This terminology difference might be meaningful in biking circles, but the places I go are designated as "trails" both colloquially and often by various governments.

> Take the same bike, replace the suspended fork with a steel rigid fork and remove the electronics and you have a bike that can be ridden for years with decent maintenance.

Wouldn't it be too heavy as a normal bike? From what I understand, ebike frames work out cheaper because they don't have to care about not making them heavy.

1 comments

Well terminology is important depending on who you are talking to. Some governments may call that trail but riding down a black track at Whistler or Champery is different than just riding along on a non technically challenging gravel road/path. Besides, trail bike is a term used by the bicycle industry for a category of bikes that are much more capable than a cross-country mountain bike on challenging terrain and downhills while not being as much extreme as a Downhill bike with double crown forks which are pigs uphill.

As for your other question it really depends on the kind of e-bike.
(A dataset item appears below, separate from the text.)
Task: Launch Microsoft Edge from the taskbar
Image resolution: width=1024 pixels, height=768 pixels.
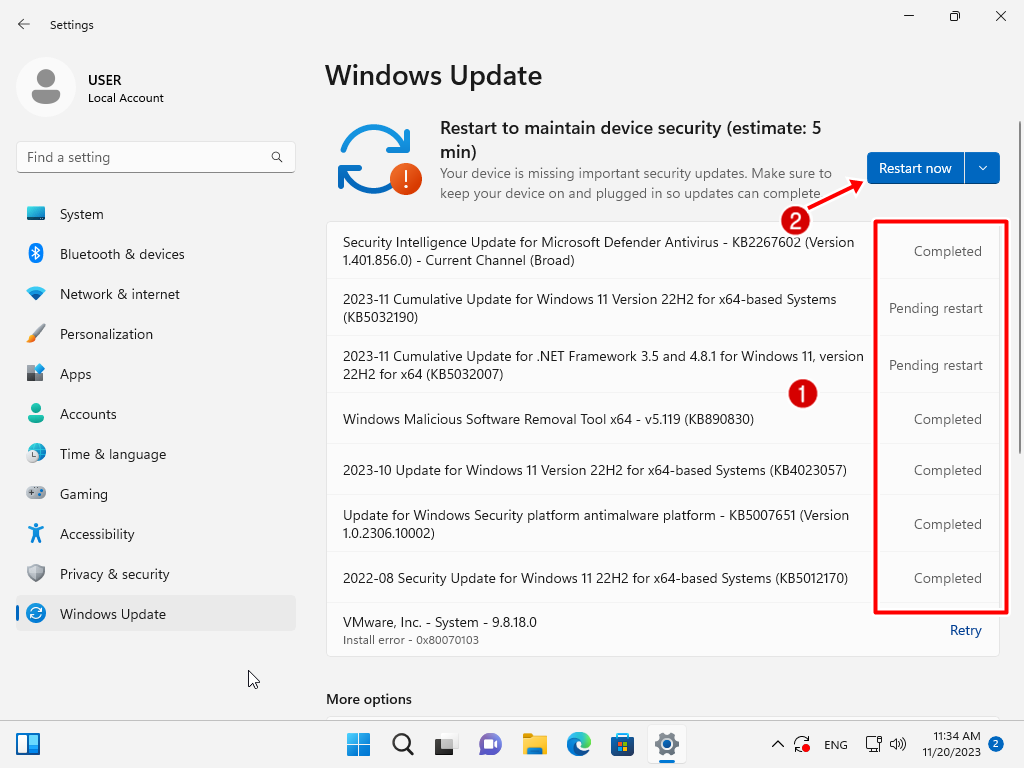Action: [579, 744]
Well integrated e-bike from bigger companies have the engine in the bottom bracket area so you can't remove that and the battery is usually so integrated inside the frame. Most cheap e-bike like yours, if it is the same as the one I see on the viribus website, are regular cheap alu frame on which they have strapped a battery on the standard 2 bolts usually dedicated for the water bottle holder cage and the engine is on the rear wheel. So the frame is pretty standard in that regard. Remove the battery and swap the rear wheel for a regular rear wheel and you have a conventional very entry level hardtail.